[[ Given passage open ]]

Thursday, June 9, 2011

Find Your Feet - 1st published on www.eco-age.com/blog


2011 marks the 50th anniversary of international development charity Find Your Feet.  For five decades they have been working with communities in India and Malawi helping them develop sustainable solutions to poverty – they don’t give hand outs, instead they work with artisans and marginalised people in rural and deprived areas, helping them earn a living wage.
Earlier this spring I had the pleasure of helping them celebrate and raise furthers fund by styling an ethical fashion show.  The event was a great success and Find Your Feet have told me ‘the evening raised £10,000 which will support our work in rural India and Malawi enabling us to reach a further 10,000 families to make hunger and poverty history.  By providing communities with training, equipment and access to basic services the money raised will help every family on the path to self-reliance.’


Next week I’ll post a second blog about the show itself about the designers I worked with (plus photos of their amazing clothes on the catwalk) but for now, I want to give a little more background to the truly life-changing work that Find Your Feet carries out.  Ongoing commitments include helping to empower marginalised groups such as women and tribal people, enabling them to have their human rights recognised by Government and Society, and educating farmers in organic processes so they can achieve a sustainable income in a safe and healthy working environment.

[[ Given passage closed ]]
[[ Records provided open ]]

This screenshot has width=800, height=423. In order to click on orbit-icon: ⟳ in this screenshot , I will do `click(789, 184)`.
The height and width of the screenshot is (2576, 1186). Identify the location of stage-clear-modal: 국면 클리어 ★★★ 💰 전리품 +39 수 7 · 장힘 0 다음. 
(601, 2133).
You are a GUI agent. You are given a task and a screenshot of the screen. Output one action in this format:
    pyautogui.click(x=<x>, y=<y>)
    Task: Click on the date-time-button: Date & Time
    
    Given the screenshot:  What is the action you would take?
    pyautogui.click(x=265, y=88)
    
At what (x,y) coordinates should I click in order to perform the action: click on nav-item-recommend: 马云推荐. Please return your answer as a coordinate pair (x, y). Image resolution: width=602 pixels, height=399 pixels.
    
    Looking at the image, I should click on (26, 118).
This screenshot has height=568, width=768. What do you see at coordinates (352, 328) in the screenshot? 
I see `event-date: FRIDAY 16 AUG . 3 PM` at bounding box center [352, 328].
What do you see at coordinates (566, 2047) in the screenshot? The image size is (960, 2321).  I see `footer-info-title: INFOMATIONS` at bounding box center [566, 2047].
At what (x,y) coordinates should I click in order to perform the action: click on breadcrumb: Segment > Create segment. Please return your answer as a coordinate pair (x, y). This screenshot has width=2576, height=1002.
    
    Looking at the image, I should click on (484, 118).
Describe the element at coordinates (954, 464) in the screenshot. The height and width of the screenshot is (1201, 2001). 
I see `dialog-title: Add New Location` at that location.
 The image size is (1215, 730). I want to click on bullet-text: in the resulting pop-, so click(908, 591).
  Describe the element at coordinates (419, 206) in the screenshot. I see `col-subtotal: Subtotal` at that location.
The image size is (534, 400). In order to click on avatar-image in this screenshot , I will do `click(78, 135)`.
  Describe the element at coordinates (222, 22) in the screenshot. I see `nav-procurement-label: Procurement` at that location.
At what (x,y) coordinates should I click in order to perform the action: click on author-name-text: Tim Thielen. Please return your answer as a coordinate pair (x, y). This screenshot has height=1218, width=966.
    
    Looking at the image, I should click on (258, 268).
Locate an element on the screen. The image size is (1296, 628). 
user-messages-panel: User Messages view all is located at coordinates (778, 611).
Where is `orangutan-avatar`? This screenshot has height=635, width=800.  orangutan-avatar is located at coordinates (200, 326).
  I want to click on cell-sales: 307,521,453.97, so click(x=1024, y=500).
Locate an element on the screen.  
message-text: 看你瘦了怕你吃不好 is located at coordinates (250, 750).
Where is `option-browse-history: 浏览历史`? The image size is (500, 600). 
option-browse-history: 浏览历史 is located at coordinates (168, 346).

[[ Records provided closed ]]

Tasks for this exercise:
1 – In the records, swap "screenshot" for "screen image" wherever it appears, beginning at the line that has "The height and width of the screenshot is (2576, 1186)." and stopping after the line that has "Looking at the image, I should click on (26, 118).". Keep everything else the same and give back only those lines.
2 – Extend the blog post about Find Your Feet from where it stops.
The blog post about Find Your Feet and the records are unrelated material.

Results:
1 –
The height and width of the screen image is (2576, 1186). Identify the location of stage-clear-modal: 국면 클리어 ★★★ 💰 전리품 +39 수 7 · 장힘 0 다음. 
(601, 2133).
You are a GUI agent. You are given a task and a screen image of the screen. Output one action in this format:
    pyautogui.click(x=<x>, y=<y>)
    Task: Click on the date-time-button: Date & Time
    
    Given the screen image:  What is the action you would take?
    pyautogui.click(x=265, y=88)
    
At what (x,y) coordinates should I click in order to perform the action: click on nav-item-recommend: 马云推荐. Please return your answer as a coordinate pair (x, y). Image resolution: width=602 pixels, height=399 pixels.
    
    Looking at the image, I should click on (26, 118).

2 –
Find Your Feet also work with a group of handloom weavers in Varanasi who expertly produce traditional silk Banarsi wedding Saris worn by centuries of stylish Indian brides – until recently 700,000 weavers around Varanasi earned their living this way.  However in recent years cheap mass-produced Chinese ‘fake’ saris have flooded the market and the traditional artisan weavers of Varanasi have faced discrimination resulting in a daily wage of as little as 60p.  They are subsequently living in extreme poverty and have little way of changing this situation on their own.

"My husband Ganesh and I are weavers.  We had to borrow from moneylenders to purchase raw materials or to pay for any repairs to our loom. Because we'd borrowed from them, we were also obliged to sell our saris to them, for whatever price they were prepared to pay." Sukha Devi, India

Find Your Feet have worked with Sukha, her husband Ganesh and many others like them to help find a solution which I hope will be far reaching and perhaps have a knock on effect in the wider textiles and clothing industry:

“In 2009 our work supporting the weavers of Varanasi to achieve a Geographical Indicator bore fruit. The GI is expected to bring a number of benefits: it will protect consumers, who will be sure they are getting a genuine, quality Benarsi sari; it will protect the weavers, by conferring legal protection against unfair competition (i.e. cheap imitation saris); it will add value to Benarsi saris, helping to secure a premium price in the market; and it will help to preserve local knowledge and traditions among rural weaving communities.

In order to support the weavers to make sure that the benefits of the GI reach the weavers we will be supporting them to market and diversify their product, among other things.” Find Your Feet

Whilst many of us may not have heard of this GI mark, if you are partial to a glass of French fizz or British blue cheese you will certainly have come across it in other recognised products.  In the same way that Champagne, Stilton and Parma ham (possibly even Cornish pasties too, though don’t quote me on that!) are recognised for quality and geographical origin, this ‘mark of quality with a reputation’ will mean the handloom silk weavers of Varanasi will be renowned once again for their exquisite Banarsi Saris.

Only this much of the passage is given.